Impax Laboratories Inc. (IPXL) on Monday announced that FDA has issued a complete response letter for its RYTARY NDA for the treatment of idiopathic Parkinson's disease. The FDA has sought a satisfactory re-inspection of the company's Hayward facility before RYTARY could be approved. The Hayward facility is involved in the development of RYTARY, and supportive manufacturing and distribution activities.
Cordis Corp., a Johnson & Johnson (JNJ) company, on Monday presented two-year data from a pivotal study, dubbed STROLL, which assessed the safety and efficacy of S.M.A.R.T. vascular stent systems in the superficial femoral artery.
According to the company, the exceptional trial results highlight not only the durability of the clinical outcomes such as patency and target lesion revascularization using the S.M.A.R.T. Stent in the femoro-popliteal vessels, but also the associated patient outcomes.
Allergan Inc.'s (AGN) BOTOX on Friday was granted FDA approval for yet another indication namely, for overactive bladder for adults who have an inadequate response to or are intolerant of an anticholinergic medication.
Since hitting the cosmetic market in 2002, Botox has been approved for a variety of medical applications, and overactive bladder marks the 26th indication for which Botox is approved.
The full year 2012 BOTOX product net sales are expected to range between $1.76 billion to $1.80 billion.
Solazyme Inc. (SZYM) on Friday priced the offering of $115 million of 6.00% convertible senior subordinated notes.
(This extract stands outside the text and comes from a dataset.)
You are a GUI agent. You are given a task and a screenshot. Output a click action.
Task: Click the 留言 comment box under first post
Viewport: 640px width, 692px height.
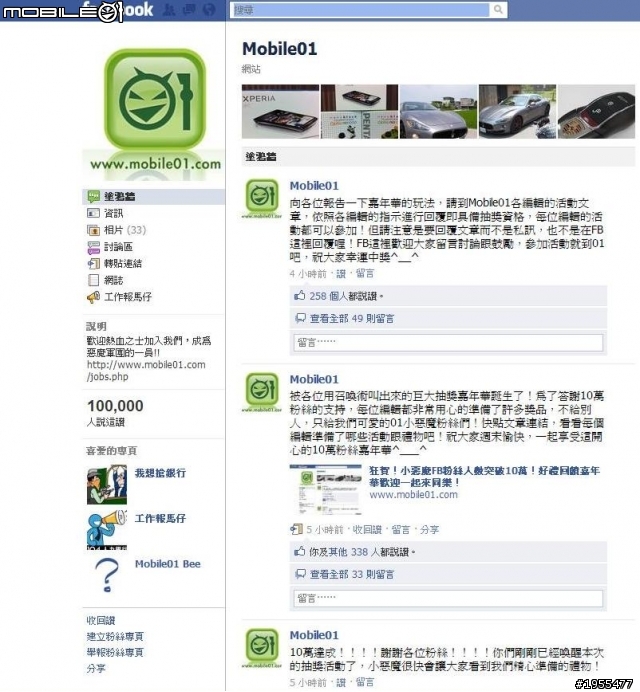(x=448, y=342)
Net proceeds from this offering are expected to be about $109.8 million. The sale of the Convertible Notes is expected to close on January 24, 2013, subject to customary closing conditions.
Guided Therapeutics Inc. (GTHP) will be showcasing its LuViva Advanced Cervical Scan at the 38th Annual Arab Health 2013 Healthcare Exhibition and Congress taking place January 28 - 31, 2013 in Dubai, United Arab Emirates.
LuViva currently has marketing approval from Health Canada and received its first CE Mark, an ISO 60601 Edition 2 Notification, in July. The device has been under FDA Premarket review since September 23, 2010. An amended PMA application was filed with the U.S. regulatory agency in November 2012.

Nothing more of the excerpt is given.